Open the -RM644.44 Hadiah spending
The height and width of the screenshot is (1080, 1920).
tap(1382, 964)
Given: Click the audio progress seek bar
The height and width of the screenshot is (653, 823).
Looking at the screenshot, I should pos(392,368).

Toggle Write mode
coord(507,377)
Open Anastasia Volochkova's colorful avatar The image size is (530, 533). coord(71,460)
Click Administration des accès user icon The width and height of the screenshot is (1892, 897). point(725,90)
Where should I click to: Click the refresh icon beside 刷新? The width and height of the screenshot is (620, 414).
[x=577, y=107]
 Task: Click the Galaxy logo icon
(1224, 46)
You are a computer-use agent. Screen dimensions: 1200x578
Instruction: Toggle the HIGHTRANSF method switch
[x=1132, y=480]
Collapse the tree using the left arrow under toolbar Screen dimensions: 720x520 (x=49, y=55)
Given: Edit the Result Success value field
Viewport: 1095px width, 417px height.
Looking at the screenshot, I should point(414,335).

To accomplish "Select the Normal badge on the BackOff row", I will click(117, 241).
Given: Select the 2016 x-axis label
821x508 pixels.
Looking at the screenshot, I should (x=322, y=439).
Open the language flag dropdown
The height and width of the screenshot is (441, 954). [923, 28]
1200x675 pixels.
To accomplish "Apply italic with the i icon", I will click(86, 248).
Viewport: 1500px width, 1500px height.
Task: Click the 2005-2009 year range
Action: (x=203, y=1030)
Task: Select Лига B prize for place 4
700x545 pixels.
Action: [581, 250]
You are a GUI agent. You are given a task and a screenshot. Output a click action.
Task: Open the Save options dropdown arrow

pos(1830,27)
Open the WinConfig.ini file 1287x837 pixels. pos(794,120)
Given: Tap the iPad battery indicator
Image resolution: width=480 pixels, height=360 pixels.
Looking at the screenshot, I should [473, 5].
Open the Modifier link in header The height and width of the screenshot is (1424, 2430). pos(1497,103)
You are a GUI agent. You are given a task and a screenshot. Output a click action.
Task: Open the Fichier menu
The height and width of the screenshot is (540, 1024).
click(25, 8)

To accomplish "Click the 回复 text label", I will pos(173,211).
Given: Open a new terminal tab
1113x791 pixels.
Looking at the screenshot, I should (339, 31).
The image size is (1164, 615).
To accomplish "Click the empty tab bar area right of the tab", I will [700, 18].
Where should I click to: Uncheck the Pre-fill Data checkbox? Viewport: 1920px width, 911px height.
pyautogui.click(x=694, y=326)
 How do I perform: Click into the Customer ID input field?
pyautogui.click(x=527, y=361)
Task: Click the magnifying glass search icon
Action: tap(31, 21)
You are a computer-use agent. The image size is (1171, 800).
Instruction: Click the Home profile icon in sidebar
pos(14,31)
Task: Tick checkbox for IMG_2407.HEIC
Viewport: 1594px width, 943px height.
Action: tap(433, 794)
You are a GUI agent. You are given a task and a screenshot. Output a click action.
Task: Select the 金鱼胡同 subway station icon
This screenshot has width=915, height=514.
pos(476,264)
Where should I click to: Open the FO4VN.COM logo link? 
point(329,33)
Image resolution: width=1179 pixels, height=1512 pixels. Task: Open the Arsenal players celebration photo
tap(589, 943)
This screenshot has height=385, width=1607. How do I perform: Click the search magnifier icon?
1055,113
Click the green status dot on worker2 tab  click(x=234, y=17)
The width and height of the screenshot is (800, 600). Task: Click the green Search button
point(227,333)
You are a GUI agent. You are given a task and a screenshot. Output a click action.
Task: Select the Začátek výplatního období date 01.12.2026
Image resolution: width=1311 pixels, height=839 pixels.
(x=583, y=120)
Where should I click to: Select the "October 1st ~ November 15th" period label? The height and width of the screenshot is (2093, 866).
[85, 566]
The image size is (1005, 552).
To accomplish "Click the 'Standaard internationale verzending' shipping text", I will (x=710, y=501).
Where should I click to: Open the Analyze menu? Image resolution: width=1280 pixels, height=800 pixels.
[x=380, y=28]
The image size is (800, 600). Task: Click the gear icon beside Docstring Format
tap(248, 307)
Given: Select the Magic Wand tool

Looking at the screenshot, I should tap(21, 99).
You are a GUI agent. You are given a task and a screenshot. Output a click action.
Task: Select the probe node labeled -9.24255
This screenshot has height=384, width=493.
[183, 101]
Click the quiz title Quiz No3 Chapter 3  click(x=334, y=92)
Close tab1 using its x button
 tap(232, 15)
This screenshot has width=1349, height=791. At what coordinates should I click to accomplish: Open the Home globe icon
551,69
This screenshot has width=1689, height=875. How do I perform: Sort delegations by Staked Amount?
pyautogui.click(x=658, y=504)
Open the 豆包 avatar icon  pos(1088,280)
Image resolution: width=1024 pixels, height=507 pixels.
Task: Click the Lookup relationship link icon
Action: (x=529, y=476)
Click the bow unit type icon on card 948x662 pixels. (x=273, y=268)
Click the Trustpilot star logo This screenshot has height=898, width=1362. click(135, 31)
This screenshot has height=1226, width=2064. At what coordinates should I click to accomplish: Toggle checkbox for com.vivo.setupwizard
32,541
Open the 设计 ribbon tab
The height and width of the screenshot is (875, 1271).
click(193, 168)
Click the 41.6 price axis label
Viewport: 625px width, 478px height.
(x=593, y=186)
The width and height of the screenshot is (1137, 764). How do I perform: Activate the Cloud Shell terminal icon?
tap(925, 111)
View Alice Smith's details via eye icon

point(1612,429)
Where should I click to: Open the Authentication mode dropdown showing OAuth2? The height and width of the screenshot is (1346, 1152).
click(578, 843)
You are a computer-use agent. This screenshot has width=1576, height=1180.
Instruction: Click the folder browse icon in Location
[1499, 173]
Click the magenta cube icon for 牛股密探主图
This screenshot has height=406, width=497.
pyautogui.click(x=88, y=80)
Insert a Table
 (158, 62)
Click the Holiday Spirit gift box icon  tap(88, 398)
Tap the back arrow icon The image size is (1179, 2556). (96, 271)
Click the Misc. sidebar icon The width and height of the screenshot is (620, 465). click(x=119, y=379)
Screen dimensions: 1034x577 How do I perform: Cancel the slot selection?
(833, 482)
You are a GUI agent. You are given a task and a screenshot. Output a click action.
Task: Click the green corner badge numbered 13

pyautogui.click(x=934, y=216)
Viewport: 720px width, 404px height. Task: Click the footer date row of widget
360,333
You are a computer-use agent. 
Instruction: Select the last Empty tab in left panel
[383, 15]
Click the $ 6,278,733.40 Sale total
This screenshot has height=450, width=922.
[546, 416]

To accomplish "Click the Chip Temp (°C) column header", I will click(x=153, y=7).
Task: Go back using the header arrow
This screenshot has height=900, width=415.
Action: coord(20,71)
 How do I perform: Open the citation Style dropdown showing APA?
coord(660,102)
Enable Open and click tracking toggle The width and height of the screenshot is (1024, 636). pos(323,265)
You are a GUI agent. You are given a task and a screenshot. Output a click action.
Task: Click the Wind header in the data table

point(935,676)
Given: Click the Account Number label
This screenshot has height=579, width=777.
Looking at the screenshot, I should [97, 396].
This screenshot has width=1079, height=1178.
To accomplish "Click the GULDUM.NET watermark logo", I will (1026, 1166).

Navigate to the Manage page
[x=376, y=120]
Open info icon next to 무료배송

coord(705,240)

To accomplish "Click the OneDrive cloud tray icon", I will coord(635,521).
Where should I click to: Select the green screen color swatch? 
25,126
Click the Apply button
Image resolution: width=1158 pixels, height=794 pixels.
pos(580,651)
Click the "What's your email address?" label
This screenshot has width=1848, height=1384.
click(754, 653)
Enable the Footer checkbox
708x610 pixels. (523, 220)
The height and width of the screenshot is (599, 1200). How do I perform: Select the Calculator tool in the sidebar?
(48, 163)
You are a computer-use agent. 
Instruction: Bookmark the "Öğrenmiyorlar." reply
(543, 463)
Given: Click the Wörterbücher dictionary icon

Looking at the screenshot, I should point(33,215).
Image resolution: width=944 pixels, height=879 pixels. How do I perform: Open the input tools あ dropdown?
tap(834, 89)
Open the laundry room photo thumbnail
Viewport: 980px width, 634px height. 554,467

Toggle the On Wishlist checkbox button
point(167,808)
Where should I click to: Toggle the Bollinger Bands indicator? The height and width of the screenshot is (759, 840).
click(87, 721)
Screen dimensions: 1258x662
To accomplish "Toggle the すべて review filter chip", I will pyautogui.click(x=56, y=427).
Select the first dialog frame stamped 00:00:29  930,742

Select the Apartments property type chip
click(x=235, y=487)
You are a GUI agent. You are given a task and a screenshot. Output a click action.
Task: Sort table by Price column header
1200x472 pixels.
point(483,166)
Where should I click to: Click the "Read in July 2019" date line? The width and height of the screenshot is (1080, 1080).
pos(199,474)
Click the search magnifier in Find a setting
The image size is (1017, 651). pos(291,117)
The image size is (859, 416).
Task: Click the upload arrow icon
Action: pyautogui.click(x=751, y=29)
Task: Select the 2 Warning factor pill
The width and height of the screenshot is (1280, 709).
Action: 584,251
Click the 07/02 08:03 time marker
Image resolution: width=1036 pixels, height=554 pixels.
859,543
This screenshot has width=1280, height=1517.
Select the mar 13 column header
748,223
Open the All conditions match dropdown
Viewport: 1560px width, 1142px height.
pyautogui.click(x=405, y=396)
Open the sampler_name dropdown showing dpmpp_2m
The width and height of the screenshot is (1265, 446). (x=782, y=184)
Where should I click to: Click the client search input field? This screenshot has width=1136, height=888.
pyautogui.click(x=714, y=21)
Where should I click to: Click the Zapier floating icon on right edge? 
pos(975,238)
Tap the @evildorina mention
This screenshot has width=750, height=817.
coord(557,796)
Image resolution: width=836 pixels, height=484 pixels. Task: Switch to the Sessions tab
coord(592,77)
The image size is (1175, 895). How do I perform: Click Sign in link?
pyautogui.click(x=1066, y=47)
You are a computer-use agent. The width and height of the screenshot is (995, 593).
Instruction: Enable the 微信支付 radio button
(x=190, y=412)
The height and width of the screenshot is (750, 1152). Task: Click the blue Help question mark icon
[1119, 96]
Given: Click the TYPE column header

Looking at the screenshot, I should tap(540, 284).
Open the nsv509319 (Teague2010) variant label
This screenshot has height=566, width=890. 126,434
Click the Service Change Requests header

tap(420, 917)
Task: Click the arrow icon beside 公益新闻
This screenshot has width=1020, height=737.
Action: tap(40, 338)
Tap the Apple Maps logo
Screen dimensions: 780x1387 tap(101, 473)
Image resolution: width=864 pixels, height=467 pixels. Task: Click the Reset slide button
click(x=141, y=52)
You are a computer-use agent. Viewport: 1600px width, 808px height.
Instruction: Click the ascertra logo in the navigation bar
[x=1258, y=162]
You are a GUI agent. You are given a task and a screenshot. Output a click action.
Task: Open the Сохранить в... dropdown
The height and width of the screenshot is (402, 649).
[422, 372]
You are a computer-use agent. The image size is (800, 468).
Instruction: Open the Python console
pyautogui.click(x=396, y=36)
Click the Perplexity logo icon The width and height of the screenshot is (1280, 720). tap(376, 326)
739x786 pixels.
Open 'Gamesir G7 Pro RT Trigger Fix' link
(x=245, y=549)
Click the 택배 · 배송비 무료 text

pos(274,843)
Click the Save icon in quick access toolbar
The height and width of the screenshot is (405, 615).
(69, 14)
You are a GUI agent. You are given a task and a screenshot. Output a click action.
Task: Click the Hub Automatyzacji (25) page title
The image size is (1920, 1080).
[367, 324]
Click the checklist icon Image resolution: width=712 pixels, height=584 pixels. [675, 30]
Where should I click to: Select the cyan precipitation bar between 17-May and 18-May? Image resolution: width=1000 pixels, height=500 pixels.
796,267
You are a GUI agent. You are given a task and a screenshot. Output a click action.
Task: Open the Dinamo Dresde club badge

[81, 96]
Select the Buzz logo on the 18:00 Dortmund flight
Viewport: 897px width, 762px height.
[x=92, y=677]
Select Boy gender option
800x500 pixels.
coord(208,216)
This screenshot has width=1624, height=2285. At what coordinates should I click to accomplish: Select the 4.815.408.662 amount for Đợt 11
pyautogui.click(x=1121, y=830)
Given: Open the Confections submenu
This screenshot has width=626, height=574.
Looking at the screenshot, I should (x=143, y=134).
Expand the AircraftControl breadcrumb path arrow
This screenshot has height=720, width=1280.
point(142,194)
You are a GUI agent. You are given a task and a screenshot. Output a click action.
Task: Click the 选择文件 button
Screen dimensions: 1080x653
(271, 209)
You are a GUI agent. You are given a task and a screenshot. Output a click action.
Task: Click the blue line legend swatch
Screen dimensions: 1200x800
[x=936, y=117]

◆ ◆ ◆

--- Work request ---
Give back the entries above exactly as they are, from their first line through the line that contains "Open Anastasia Volochkova's", both included, with nothing else.

--- Result for this exercise ---
Open the -RM644.44 Hadiah spending
The height and width of the screenshot is (1080, 1920).
tap(1382, 964)
Given: Click the audio progress seek bar
The height and width of the screenshot is (653, 823).
Looking at the screenshot, I should pos(392,368).

Toggle Write mode
coord(507,377)
Open Anastasia Volochkova's colorful avatar The image size is (530, 533). coord(71,460)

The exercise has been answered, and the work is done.